Stored items:
----------------

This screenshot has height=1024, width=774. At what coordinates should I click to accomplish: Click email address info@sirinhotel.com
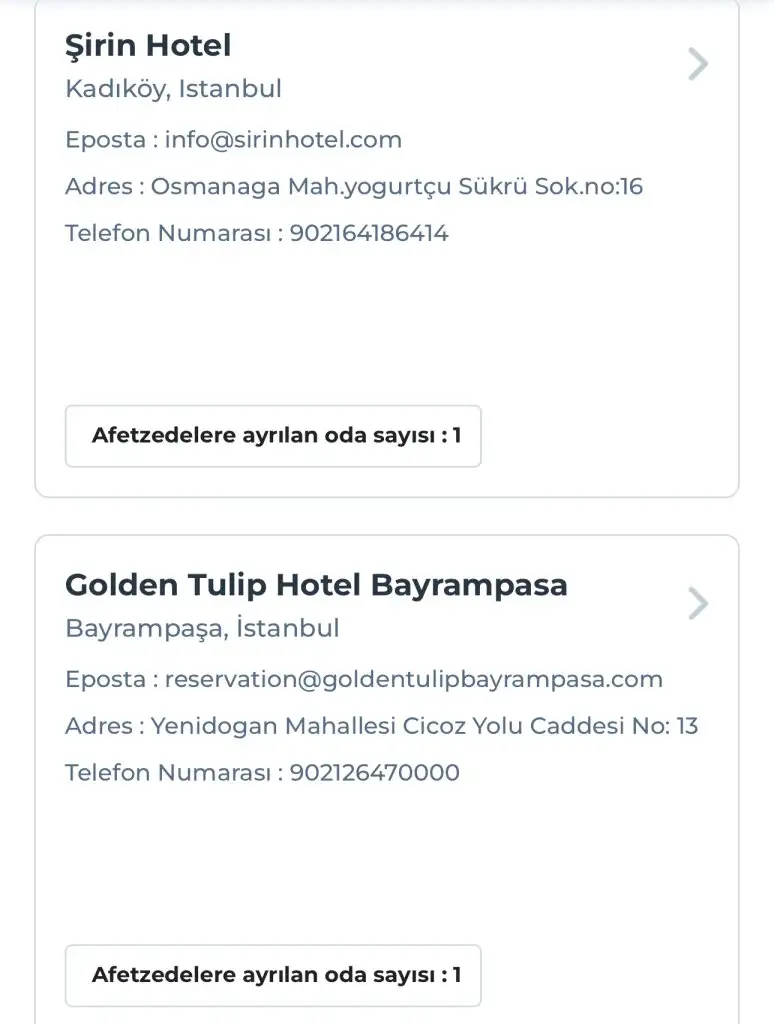(283, 140)

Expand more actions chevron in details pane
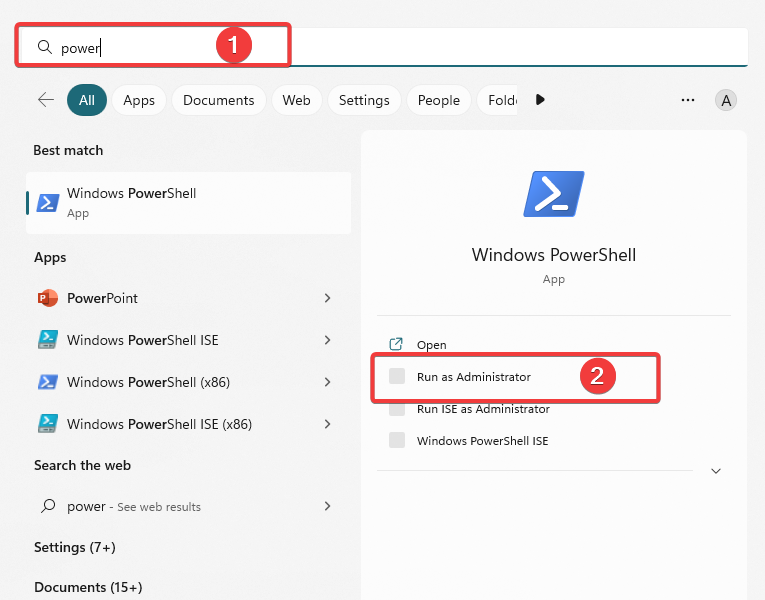[x=716, y=471]
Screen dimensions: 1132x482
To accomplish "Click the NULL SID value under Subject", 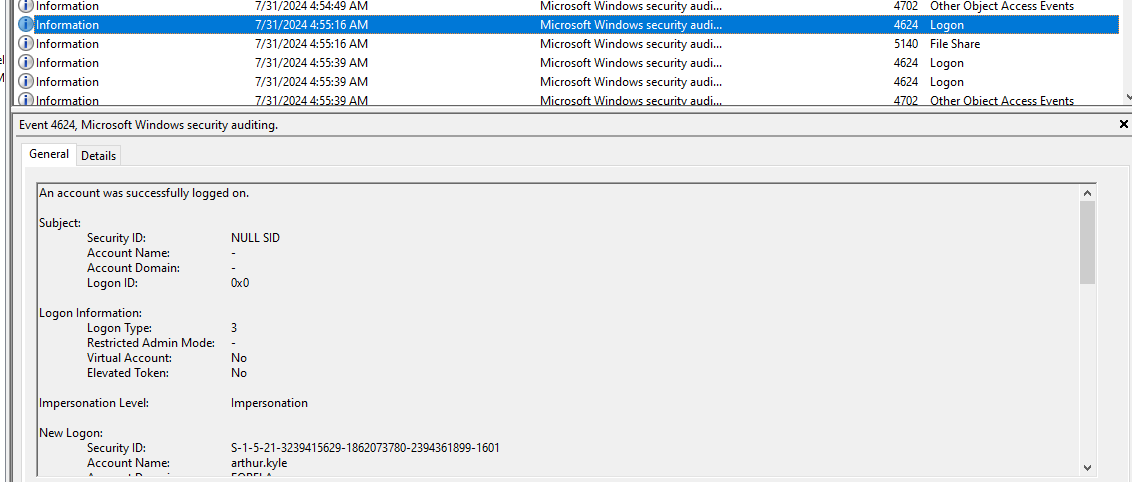I will pos(255,238).
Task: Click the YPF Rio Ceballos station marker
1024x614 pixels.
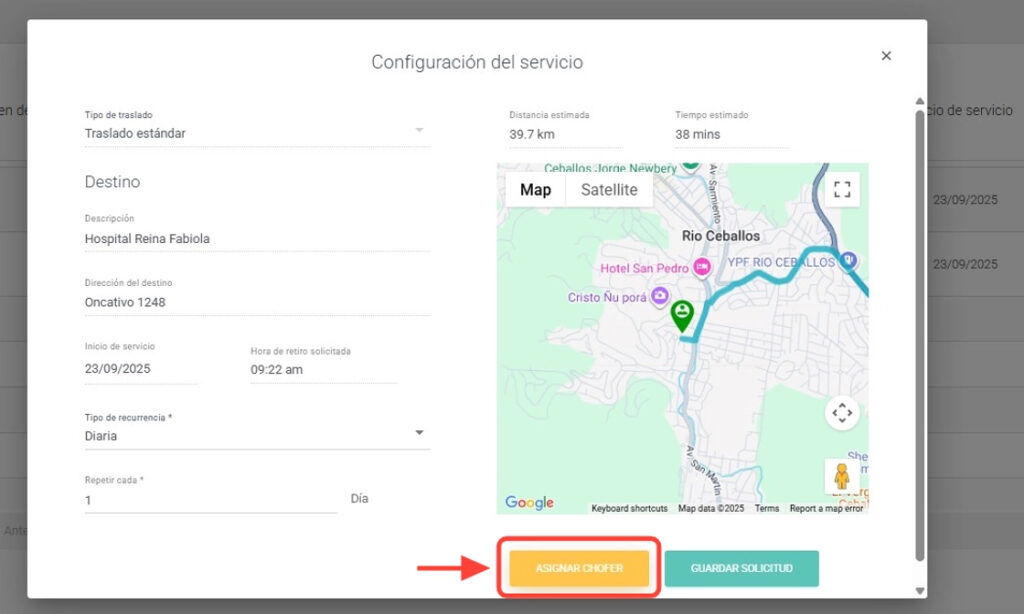Action: tap(849, 261)
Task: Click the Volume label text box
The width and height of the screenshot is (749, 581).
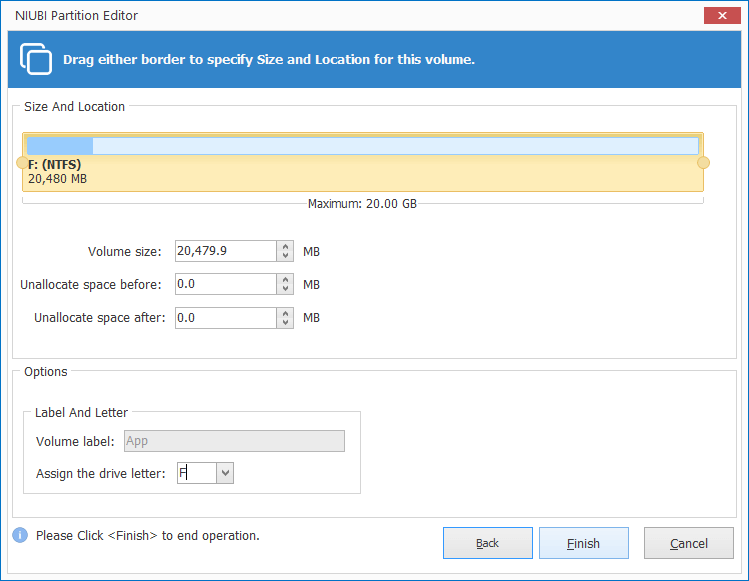Action: 232,441
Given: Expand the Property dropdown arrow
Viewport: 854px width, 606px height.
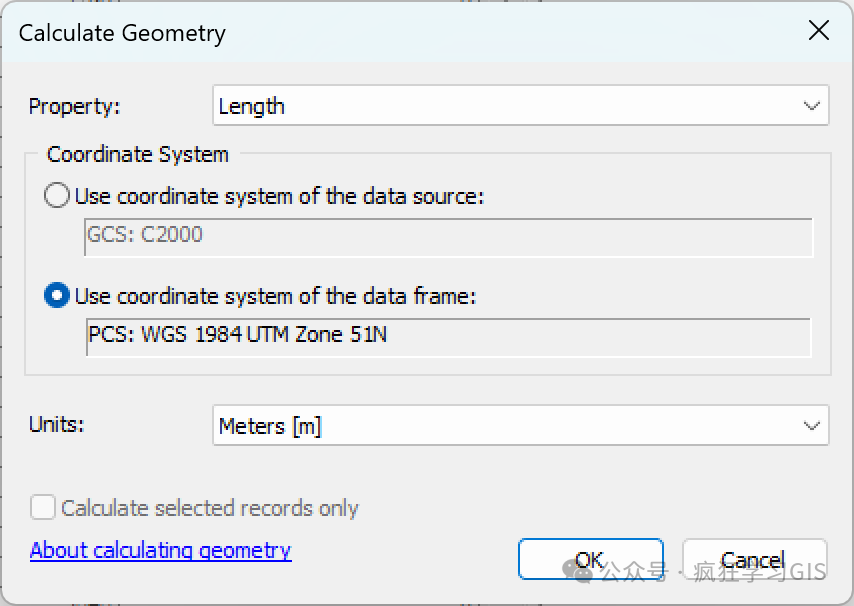Looking at the screenshot, I should (812, 106).
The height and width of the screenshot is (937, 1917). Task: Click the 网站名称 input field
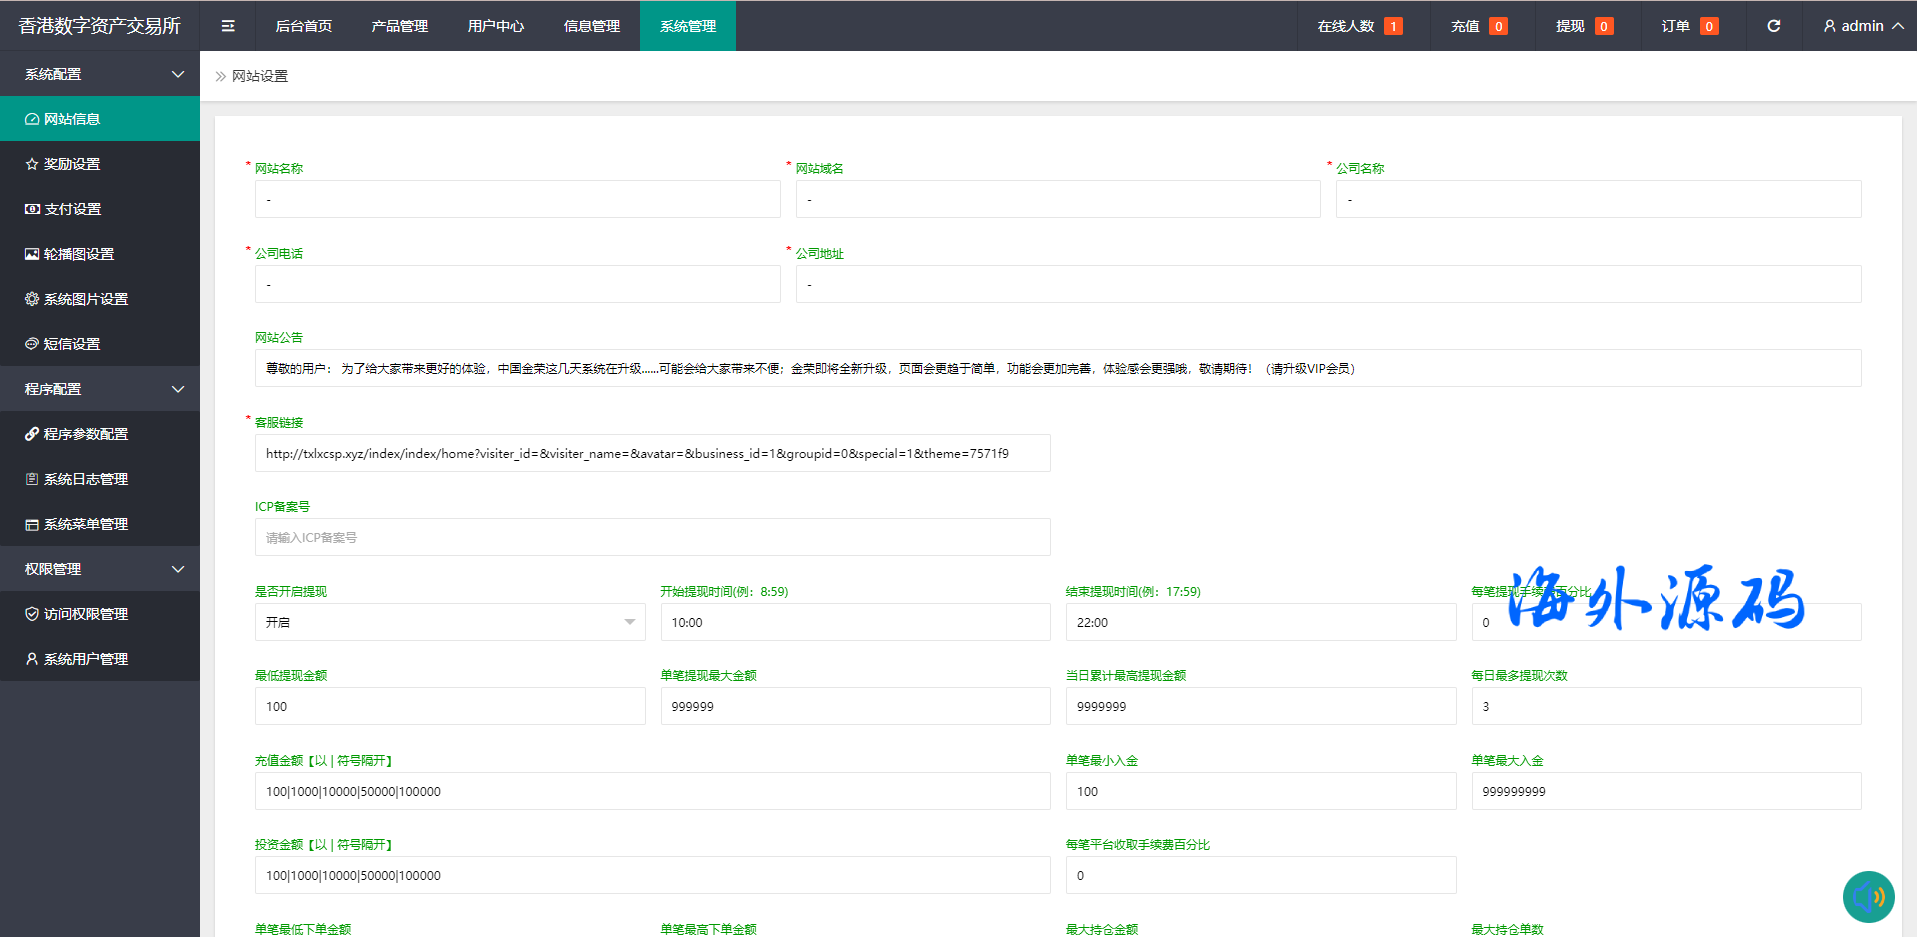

----------------

Once the line containing "1024x614 pixels." is found in the records above, it and every line after it up to the last must be repeated exactly, without pictures.

1024x614 pixels.
Action: tap(849, 261)
Task: Click the Volume label text box
The width and height of the screenshot is (749, 581).
Action: 232,441
Given: Expand the Property dropdown arrow
Viewport: 854px width, 606px height.
Looking at the screenshot, I should (812, 106).
The height and width of the screenshot is (937, 1917). Task: Click the 网站名称 input field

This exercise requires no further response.